Micro-RNA-122 levels in acute liver failure and chronic hepatitis C

Abstract

MicroRNA-122 (miR-122) is the foremost liver-related micro-RNA, but its role in the hepatocyte is not fully understood. To evaluate whether circulating levels of miR-122 are elevated in chronic-HCV for a reason other than hepatic injury, we compared serum level in patients with chronic hepatitis C to other forms of liver injury including patients with acute liver failure and healthy controls. MiR-122 was quantitated using sera from 35 acute liver failure patients (20 acetaminophen-induced, 15 other etiologies), 39 chronic-HCV patients and 12 controls. In parallel, human genomic DNA (hgDNA) levels were measured to reflect quantitatively the extent of hepatic necrosis. Additionally, six HIV-HCV co-infected patients, who achieved viral clearance after undergoing therapy with interferon and ribavirin, had serial sera miR-122 and hgDNA levels measured before and throughout treatment. Serum miR-122 levels were elevated approximately 100-fold in both acute liver failure and chronic-HCV sera as compared to controls (P < 0.001), whereas hgDNA levels were only elevated in acute liver failure patients as compared to both chronic-HCV and controls (P < 0.001). Subgroup analysis showed that chronic-HCV sera with normal aminotransferase levels showed elevated miR-122 despite low levels of hepatocyte necrosis. All successfully treated HCV patients showed a significant Log10 decrease in miR-122 levels ranging from 0.16 to 1.46, after sustained viral response. Chronic-HCV patients have very elevated serum miR-122 levels in the range of most patients with severe hepatic injury leading to acute liver failure. Eradication of HCV was associated with decreased miR-122 but not hgDNA. An additional mechanism besides hepatic injury may be active in chronic-HCV to explain the exaggerated circulating levels of miR-122 observed.

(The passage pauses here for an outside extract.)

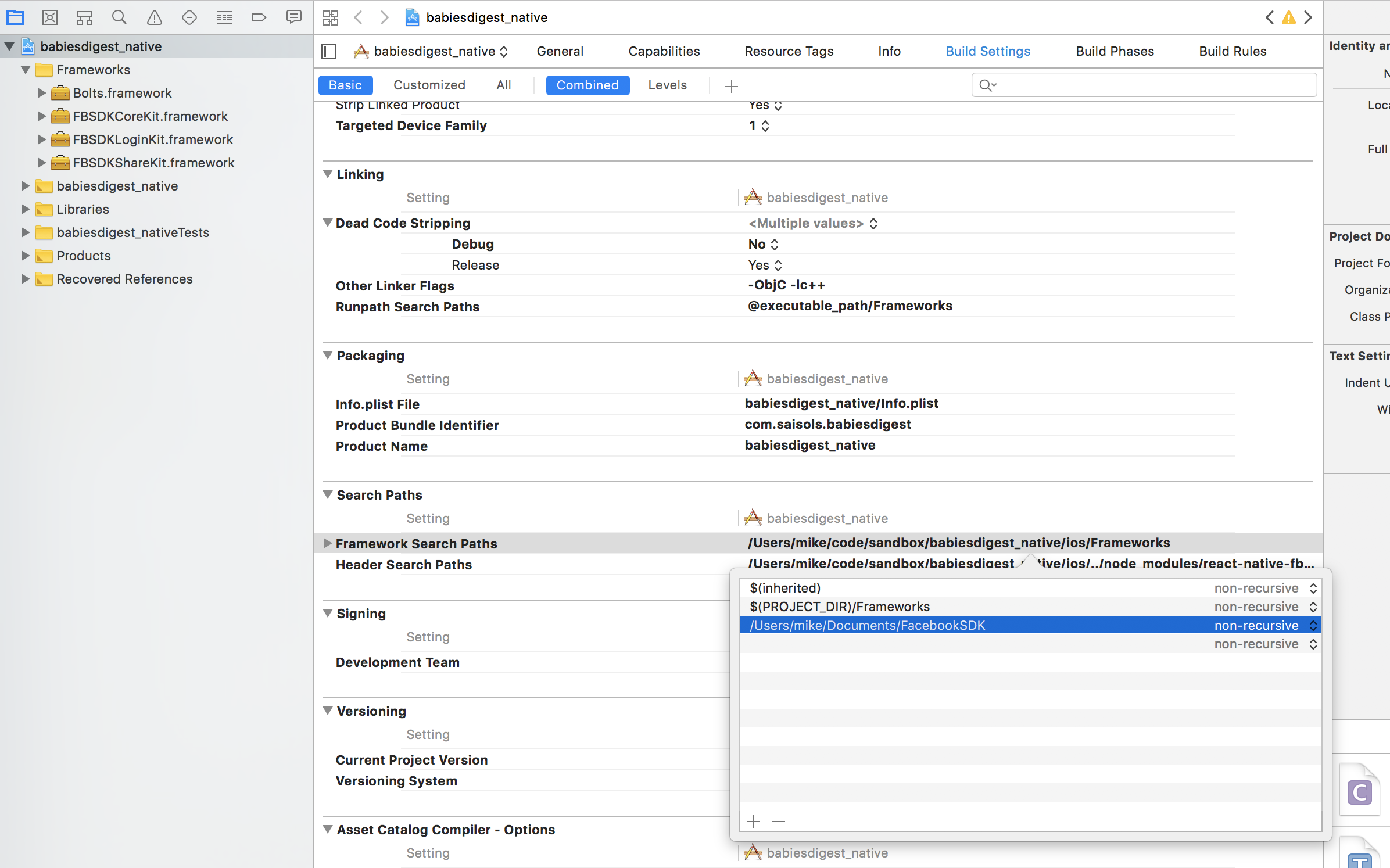1390x868 pixels.
Task: Select the Build Phases tab
Action: click(1115, 51)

Keywords: HCV; acetaminophen; biomarker; liver injury; micro-RNA.

© 2014 Wiley Periodicals, Inc.

Figures

Fig. 1

Serum miR-122 and hgDNA levels across groups and subgroups. Values have been transformed using Log10. A: Three main study groups. B: Five subgroups. Plots presented using Tukey method. hgDNA, human genomic DNA; ALT, alanine aminotransferase; miR-122, microRNA-122.

Fig. 2

Relationship of serum miR-122 levels with serum ALT levels. ALT versus miR-122 levels using Log10 scale. Spearman rank order correlation for all cases was significant (rho = 0.481, P<0.001). Only the subgroups Elevated-chronic hepatitis C (rho = 0.621, P = 0.002) and Normal-chronic hepatitis C (rho = 0.620, P = 0.018) were significantly correlated with ALT. ALT levels were not available for healthy controls.

Fig. 3

Relationship of serum hgDNA levels with serum ALT levels. ALT versus hgDNA levels using Log10 scale. Spearman rank order correlation for all cases was significant (rho = 0.622, P<0.001). No subgroups were significantly correlated with ALT levels. ALT levels were not available for healthy controls.

Fig. 4

Serial miR-122 and hgDNA values across treatment time points for patients undergoing hepatitis C treatment. A: Log miR-122 levels across treatment time points. Median values decrease following Week 1, and are significantly lower at sustained viral response. B: Serial Log10 hgDNA levels across treatment time points. No significant differences were observed in hgDNA levels. Plots presented using Tukey method.